Finally, The World Gets Malaria Vaccine

The good news first — after a 30 year research, we finally have a viable vaccine ready for malaria. But the bad news is that it can mainly fight only the strain most prevalent in Africa and not in India. British pharma co GlaxoSmithKline has announced its vaccine Mosquirix — the world's first vaccine against the most dreaded vector borne disease, which has been recommended for a license for use on babies in Africa.
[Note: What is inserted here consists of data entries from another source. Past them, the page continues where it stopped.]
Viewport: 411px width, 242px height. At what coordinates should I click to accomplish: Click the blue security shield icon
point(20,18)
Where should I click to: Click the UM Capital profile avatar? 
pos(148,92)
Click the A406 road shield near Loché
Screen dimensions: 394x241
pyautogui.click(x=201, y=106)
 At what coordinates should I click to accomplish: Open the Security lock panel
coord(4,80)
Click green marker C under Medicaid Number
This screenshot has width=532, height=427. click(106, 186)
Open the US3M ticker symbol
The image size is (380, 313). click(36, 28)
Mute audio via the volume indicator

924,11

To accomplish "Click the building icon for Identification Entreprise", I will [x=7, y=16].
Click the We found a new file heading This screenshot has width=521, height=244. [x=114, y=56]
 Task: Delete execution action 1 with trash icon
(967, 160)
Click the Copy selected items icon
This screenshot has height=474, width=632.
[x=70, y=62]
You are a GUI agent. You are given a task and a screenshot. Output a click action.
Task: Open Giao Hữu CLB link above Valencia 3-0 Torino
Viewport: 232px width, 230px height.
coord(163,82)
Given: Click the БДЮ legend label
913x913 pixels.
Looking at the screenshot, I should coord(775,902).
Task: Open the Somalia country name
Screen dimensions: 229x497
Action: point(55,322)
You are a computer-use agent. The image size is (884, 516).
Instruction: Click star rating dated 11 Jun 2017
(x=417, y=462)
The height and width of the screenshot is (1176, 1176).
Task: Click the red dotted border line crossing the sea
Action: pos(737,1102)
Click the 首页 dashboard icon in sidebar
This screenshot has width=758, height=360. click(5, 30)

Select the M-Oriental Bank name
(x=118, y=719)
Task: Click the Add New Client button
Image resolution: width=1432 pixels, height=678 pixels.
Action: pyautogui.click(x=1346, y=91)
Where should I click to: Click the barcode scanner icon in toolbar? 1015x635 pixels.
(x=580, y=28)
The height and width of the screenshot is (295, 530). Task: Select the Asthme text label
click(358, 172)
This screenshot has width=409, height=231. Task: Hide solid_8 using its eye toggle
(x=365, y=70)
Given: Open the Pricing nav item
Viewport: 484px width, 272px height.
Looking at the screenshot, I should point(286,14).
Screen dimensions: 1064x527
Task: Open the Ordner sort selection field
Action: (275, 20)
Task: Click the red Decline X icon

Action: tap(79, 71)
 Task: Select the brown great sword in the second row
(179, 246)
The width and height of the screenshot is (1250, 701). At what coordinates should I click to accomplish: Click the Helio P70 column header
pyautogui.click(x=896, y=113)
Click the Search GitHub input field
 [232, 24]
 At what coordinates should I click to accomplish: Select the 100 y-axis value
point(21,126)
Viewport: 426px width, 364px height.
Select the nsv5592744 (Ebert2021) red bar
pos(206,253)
The European Medicines Agency has endorsed it and now, it will need the approval of health officials in sub-Saharan Africa where the disease affected 19 crore people in 2013. The World Health Organization will also examine the vaccine, which costs just $5. The vaccine targets a particular type of malaria (plasmodium falciparum) found almost exclusively in sub-Saharan Africa. It is not effective against the plasmodium vivax malaria parasite, quite common in Asia. Thus, it will not be a vaccine for India. However, the company does plan to make one for India in the next phase.


The Committee for Medicinal Products for Human Use (CHMP) of the European Medicines Agency (EMA) has given a positive opinion on the malaria vaccine also known as RTS,S, in children aged 6 weeks to 17 months. Following this, the World Health Organization (WHO) will now recommend the vaccine for national immunization programmes once it is approved by national regulatory authorities.


The results had shown that vaccination with RTS,S, followed by a booster dose given 18 months after the primary schedule, reduced the number of cases in children by 36% over four years. In infants aged 6-12 weeks, it reduced malaria cases by only 26% over 38 months. Its effectiveness decreased over time in both age groups. Without the booster dose, the three-dose vaccine reduced malaria cases by 28% in children and 18% in infants.